## SOURCE MATERIAL:
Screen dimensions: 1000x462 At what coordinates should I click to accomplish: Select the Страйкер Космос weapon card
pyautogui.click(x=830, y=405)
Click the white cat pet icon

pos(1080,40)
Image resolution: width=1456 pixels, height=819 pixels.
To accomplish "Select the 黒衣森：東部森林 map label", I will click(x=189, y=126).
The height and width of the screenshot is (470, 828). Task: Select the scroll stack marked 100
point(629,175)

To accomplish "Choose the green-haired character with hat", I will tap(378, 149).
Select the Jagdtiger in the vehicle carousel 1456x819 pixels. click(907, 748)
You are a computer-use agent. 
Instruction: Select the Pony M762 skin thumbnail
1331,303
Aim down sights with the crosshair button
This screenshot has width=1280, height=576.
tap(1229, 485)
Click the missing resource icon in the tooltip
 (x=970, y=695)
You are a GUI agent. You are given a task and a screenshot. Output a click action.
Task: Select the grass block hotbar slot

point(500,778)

## EXERCISE OBJECTIVE:
Can you turn everything from the line containing "Click the missing" down through the final line above into a JSON list of strings, one string per line, with blank lines left out?

## RESPONSE:
[
  "Click the missing resource icon in the tooltip",
  " (x=970, y=695)",
  "You are a GUI agent. You are given a task and a screenshot. Output a click action.",
  "Task: Select the grass block hotbar slot",
  "point(500,778)"
]